The raw material of change

Photo by Regiane Tosatti on

We often have a curious approach to change. We involve people from outside the business to bring along a template and force people into something that doesn’t fit through several terrabytes of PowerPoint slides, much broadcasting of encouraging slogans, and powerful incentives. A sort of HR “shock and awe”.

We do it like that because we are impatient, and want measurable change quickly and efficiently. It doesn’t of course happen like that. Change happens at it’s own pace, takes its own direction and will not be told. If we force it into a template, its rather like casting a pot rather than throwing it. It’s fast, cheap and fragile, with no direct human involvement.
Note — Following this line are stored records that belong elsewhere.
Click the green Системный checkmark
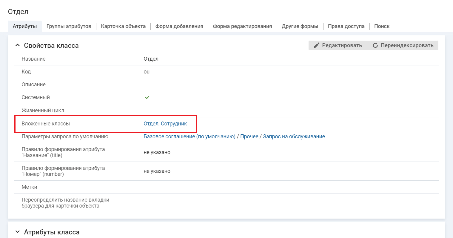Image resolution: width=453 pixels, height=238 pixels. pos(147,97)
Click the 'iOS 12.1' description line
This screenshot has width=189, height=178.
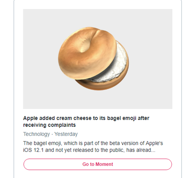tap(89, 150)
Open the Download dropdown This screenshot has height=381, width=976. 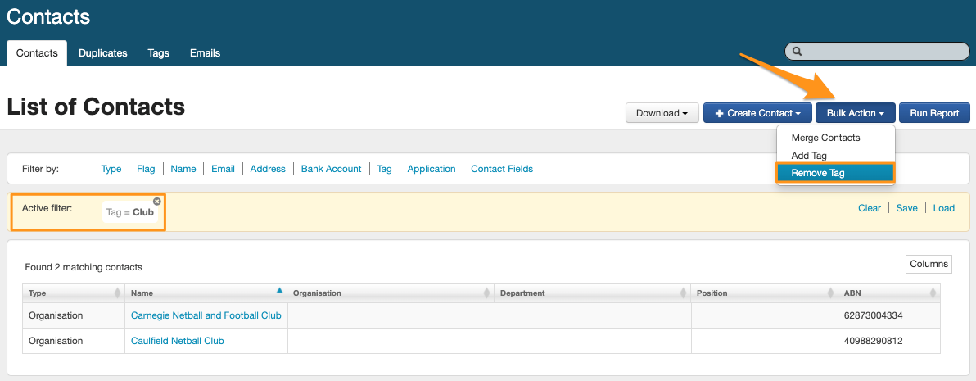[662, 113]
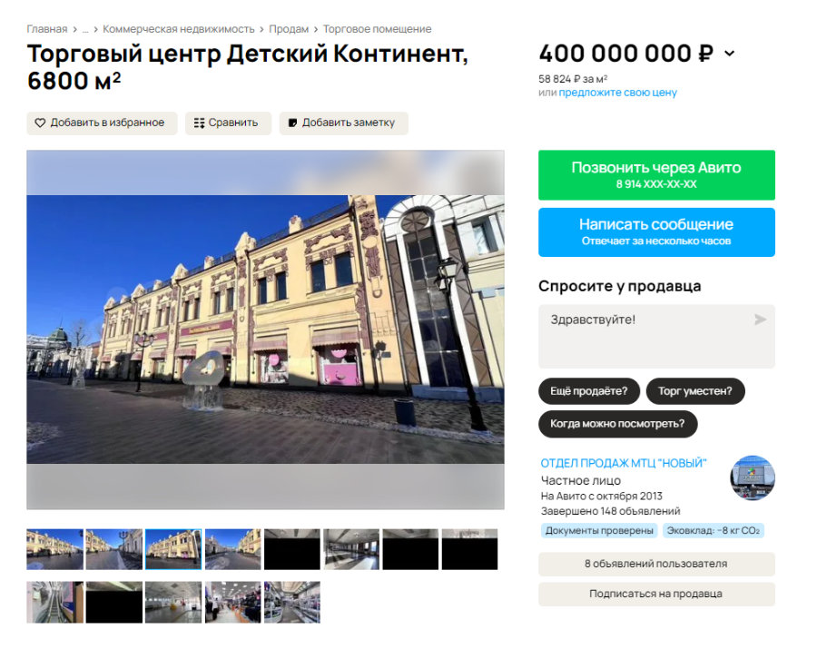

The first sign of frost and it cracks.

If we want to harness change we have to work with it in the same way an artisan potter works with the clay. The relationship is tactile, and is a form of dialogue with the raw material. The end result is strong, unique, and beautiful. What results is a form of collaboration – part what the potter envisaged, and part what the clay wants to be.

I don’t think it matters whether the raw material is clay, wood, or people. Change is an art form and a similar collaboration – part what the designer wants, and part what the material wants, with every result unique.

Mass production templates are fine if we want disposable cheap commodities that we are willing to abandon. If, however, we want to have something of lasting beauty we need understand the raw material, respect it and craft it. We need to get hands on and involved, and be accountable for the results.

Change is more powerful than we are.